Federal Trade Commission Chair Lina Khan also talked about the importance of workforce with reporters, noting that there are “serious information asymmetries” regarding generative AI.
“The FTC recently launched a new Office of Technology where we're really focused on skilling up and bringing on the technologists and types of expertise that we need on board to make sure that we can ... really be grasping how these technologies are really functioning,” she said.
Asked about what the announcement means for federal agencies themselves, an EEOC spokesperson told FCW that "federal agencies are bound by the federal laws and regulations that the EEOC enforces. Employers may be responsible for the actions of vendors depending on the circumstances."
The EEOC has a particular initiative focused on the use of AI in the workplace. Although liability determinations require case-by-case analysis, the spokesperson said that "Generally speaking, however, if an employer utilizes AI or another automated system in an employment decision in a manner that results in unlawful discrimination, the employer may be liable, even if the AI, or automated system, was developed by an outside vendor."

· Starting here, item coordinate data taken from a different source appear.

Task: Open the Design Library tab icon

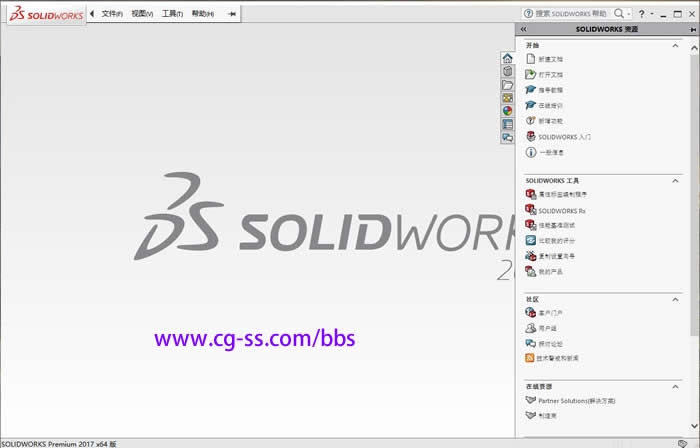Action: point(507,72)
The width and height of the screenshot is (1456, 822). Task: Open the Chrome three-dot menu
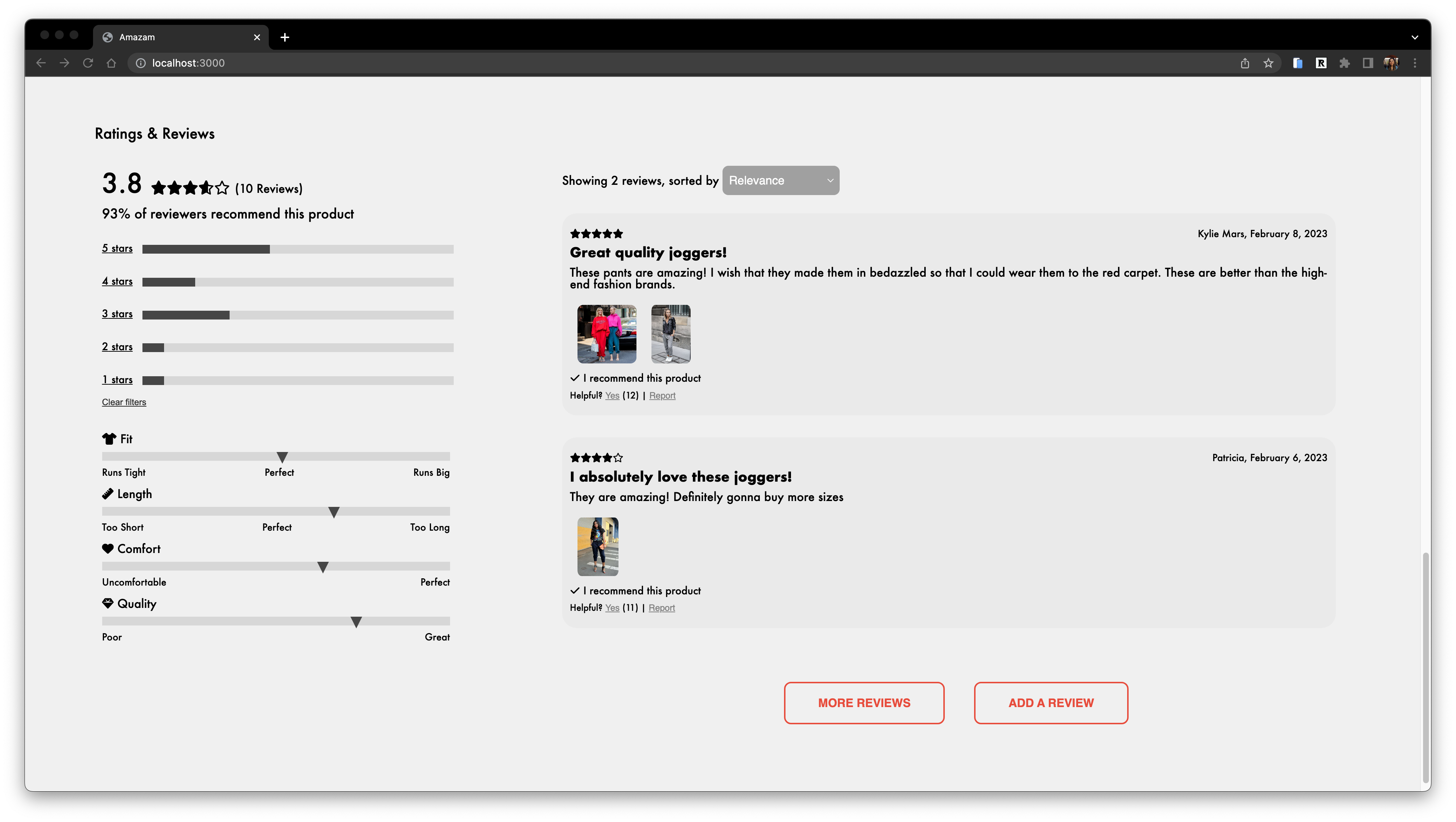(1415, 63)
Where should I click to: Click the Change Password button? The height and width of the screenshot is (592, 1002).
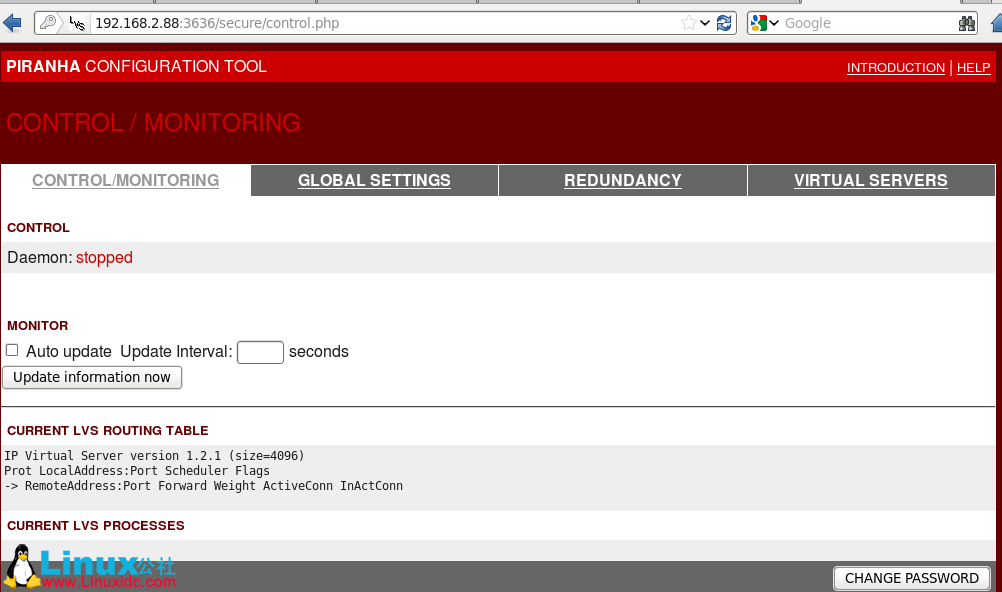911,578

For now, the government needs to focus on short-term steps around the use of AI, Commerce Secretary Gina Raimondo said during the public meeting of the National AI Advisory Committee, asking the panel, “How do we continue to innovate at pace, but do no harm and have enough guardrails to be responsible and transparent?”
“Proper regulation takes time,” she said. “Disinformation, deep fakes, privacy issues – it’s complicated. We have to come up with some ways to do no harm in the immediate, like this week, next month, three months, six months.”